In smaller conflicts, like the 1991 Gulf War, powerful states like the U.S. may be defending their spheres of influence and sending a message to anyone who might challenge them. But at the heart of every war is the competition for economic and military supremacy.

As New York Times columnist and free-market champion Thomas Friedman wrote in 1998, "For globalization to work, America can't be afraid to act like the almighty superpower that it is. The hidden hand of the market will never work without a hidden fist. McDonald's cannot flourish without McDonnell Douglas, the designer of the F-15, and the hidden fist that keeps the world safe for Silicon Valley's technology is called the U.S. Army, Air Force, Navy and Marine Corps."

This is why socialists aren't pacifists--in the sense that pacifists typically believe that the cause of war is human beings' warlike nature. But it's not in the nature of human beings to go to war. It's in the nature of those who hold power in society to send working people to war.

For the same reason, socialists don't believe that we can end wars by convincing our leaders not to declare them. The only successful antiwar movements have been those that build mass struggles to challenge war.

Ultimately, we can't end wars unless we get rid of a society that creates the conditions for war--capitalism. "To condemn war is easy," wrote the Russian revolutionary Leon Trotsky, "to overcome it is difficult."

"The struggle against war is a struggle against the classes which rule society and which hold in their hands both its productive forces and its destructive weapons. It is not possible to prevent war by moral indignation, by meetings, by resolutions, by newspaper articles and by congresses. As long as the bourgeoisie has at its command the banks, the factories, the land, the press and the state apparatus, it will always be able to drive the people to war when its interests demand it. But the propertied classes never cede power without a struggle."

During revolutionary situations, workers get a glimpse of the possibilities for a world free of war and national rivalries. For example, days after the workers of Paris rose up to establish the Paris Commune of 1871, the Communards had torn down the city's Victory Column as a symbol of national chauvinism.

Likewise, the desire to end national divisions and create a society built on solidarity was at the heart of the Russian Revolution of 1917. Radicalized by the carnage of the First World War, Russian workers led an insurrection that overthrew the tyrannical Tsar--and created the first workers' government. One of its most important accomplishments was to end to Russia's involvement in the war.

The Russian workers' state represented an alternative to a system that thrives on economic exploitation and breeds war and violence. It gave glimpse of a new world of real democracy, with working-class people making the decisions about how society would be run.
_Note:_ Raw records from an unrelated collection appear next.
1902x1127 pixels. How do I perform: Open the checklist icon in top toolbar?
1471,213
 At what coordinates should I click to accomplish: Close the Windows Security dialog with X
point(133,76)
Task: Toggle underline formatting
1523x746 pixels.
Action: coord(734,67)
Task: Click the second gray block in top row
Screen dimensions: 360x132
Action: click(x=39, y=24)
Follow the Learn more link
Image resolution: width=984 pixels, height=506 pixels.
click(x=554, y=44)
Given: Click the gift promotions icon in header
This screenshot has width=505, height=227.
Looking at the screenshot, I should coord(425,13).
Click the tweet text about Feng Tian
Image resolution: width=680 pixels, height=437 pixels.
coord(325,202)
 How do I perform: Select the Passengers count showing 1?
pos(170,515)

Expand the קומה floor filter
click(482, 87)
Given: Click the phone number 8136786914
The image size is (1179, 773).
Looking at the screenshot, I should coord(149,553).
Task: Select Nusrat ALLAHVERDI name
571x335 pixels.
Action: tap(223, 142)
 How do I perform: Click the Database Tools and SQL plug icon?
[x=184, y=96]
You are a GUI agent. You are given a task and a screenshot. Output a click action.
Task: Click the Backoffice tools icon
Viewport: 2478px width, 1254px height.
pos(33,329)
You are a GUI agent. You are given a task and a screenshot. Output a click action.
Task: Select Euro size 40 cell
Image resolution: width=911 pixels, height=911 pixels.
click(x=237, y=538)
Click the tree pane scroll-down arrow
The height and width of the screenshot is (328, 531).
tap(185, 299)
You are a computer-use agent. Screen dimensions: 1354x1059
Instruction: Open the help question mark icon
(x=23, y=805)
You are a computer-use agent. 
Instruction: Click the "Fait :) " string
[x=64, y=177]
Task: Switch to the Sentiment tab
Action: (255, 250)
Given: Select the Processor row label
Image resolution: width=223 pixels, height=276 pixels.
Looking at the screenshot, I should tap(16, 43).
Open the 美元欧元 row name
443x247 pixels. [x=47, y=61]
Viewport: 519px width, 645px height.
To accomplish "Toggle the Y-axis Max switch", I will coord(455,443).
That's why all of the world's most powerful countries, including the U.S., sent their armies to snuff out the workers' government in Russia.

Ultimately, real socialism was strangled in Russia--leaving in power a state bureaucracy, led by Joseph Stalin, that ruled in the name of workers to cover a new society of exploitation and oppression.

Nevertheless, the experience of the Russian Revolution--along with all of the working-class revolts and upheavals since--shows the potential for a different world.

If there is to be an end to war and the misery it wreaks around the globe, they then we must take seriously the old socialist slogan: "Workers of the World, Unite." The whole point of this slogan is that the world isn't divided, as our rulers would have us believe, between nations--but between two classes, a ruling class that profits from imperialist war and a working class that fights those wars.

Workers' power holds the key to creating a world free of war and exploitation. Building socialist organization today is the key to winning this world in the future.